Other options included a new AM/FM Stereo Radio with Cassette Tape Player, which was a good thing since 8-track tapes were about to become obsolete. A new Seat Belt Reminder Chime gently encouraged people to buckle up. An Extended Range Fuel Tank increased fuel capacity to 27.5 gallons, an increase of 6.5 gallons over the standard tank, and was a bargain at $36, considering 6.5 gallons can mean the difference between making it home, or not making it home. Gas shortages were still very much on people's minds, and this option provided an extra degree of comfort.

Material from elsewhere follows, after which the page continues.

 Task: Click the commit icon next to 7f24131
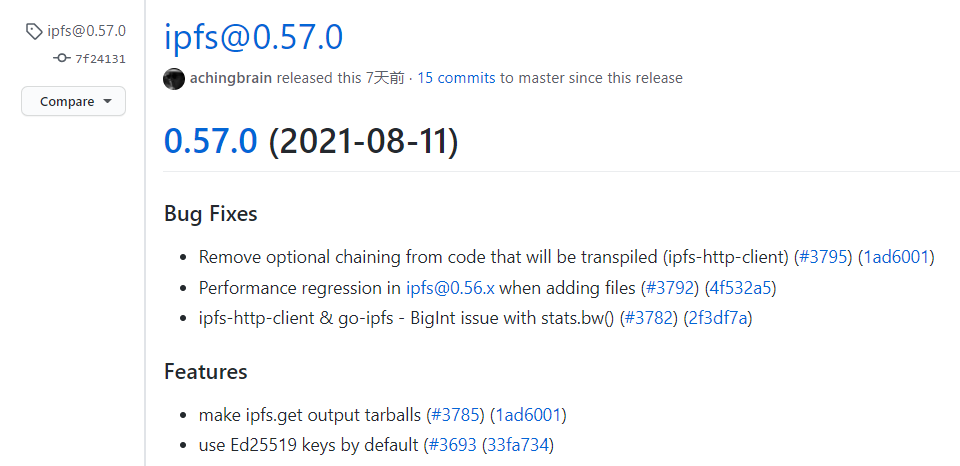[61, 59]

Sales dropped for 1979, but were still very good all things considered. Ford introduced a new color for 1979 named Cordovan. A dark brown shade, Cordovan replaced Saddle and Russet. It's interesting to note that for 1978, nothing in the red color family other than Lipstick Red was offered for the T-bird, and it was only offered as a lower body color for Tu-Tone paint option units. The new 1978 Russet color had a lot of red in it, but wasn't a true red. For 1979, almost as if to overcompensate for the lack of a red the previous year, no less than three were available. The Heritage came in Maroon, which was exclusive to that model, but a Dark Red and an optional Red Glow could be had on the standard models.

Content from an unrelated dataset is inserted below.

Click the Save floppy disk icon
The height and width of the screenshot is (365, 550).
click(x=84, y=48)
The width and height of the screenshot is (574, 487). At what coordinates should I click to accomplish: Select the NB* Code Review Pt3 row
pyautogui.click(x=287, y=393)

Thunderbird's base price increased in 1979, up $466 to $5,411 which represents an 8.6% increase in price. This isn't really surprising, since during the first nine months of 1979, average annual inflation jumped to 10.75%. This dramatic rise was due in part to a new round of oil price increases, but even the core CPI rate, which excluded the volatile food and energy components, averaged a 9.4% annual rate. This meant that the cost of most optional equipment increased as well, although in some cases it only came to a couple of dollars. A few options, like the Tu-Tone paint, actually decreased, but that was one of the exceptions.

As the new decade of the 1980s became reality, the decade known as the 1970s was to forever be committed to history. The Thunderbird began the decade shaped to slice the wind in 1970, and exited it in 1979 with a smaller size and all three years of the 1977-1979 body style taking the top three positions of the sales chart. The Thunderbird that would debut for 1980 would be a new smaller size, but would meet with a cool public greeting. Its styling was very boxy, and came across as over decorated to many. The 1980-1982 era would not be a memorable one for the Thunderbird, but more changes would be coming down the road, and they would dramatically change the Bird.

The Ford Thunderbird was always a trend setter. It was often the first place new innovations and ideas would appear. The 1979 version closes out a chapter that continued the proud heritage established back in the fifties, when Ford's new T-bird set the world on fire and sparked desire in the hearts of America's automobile loving public.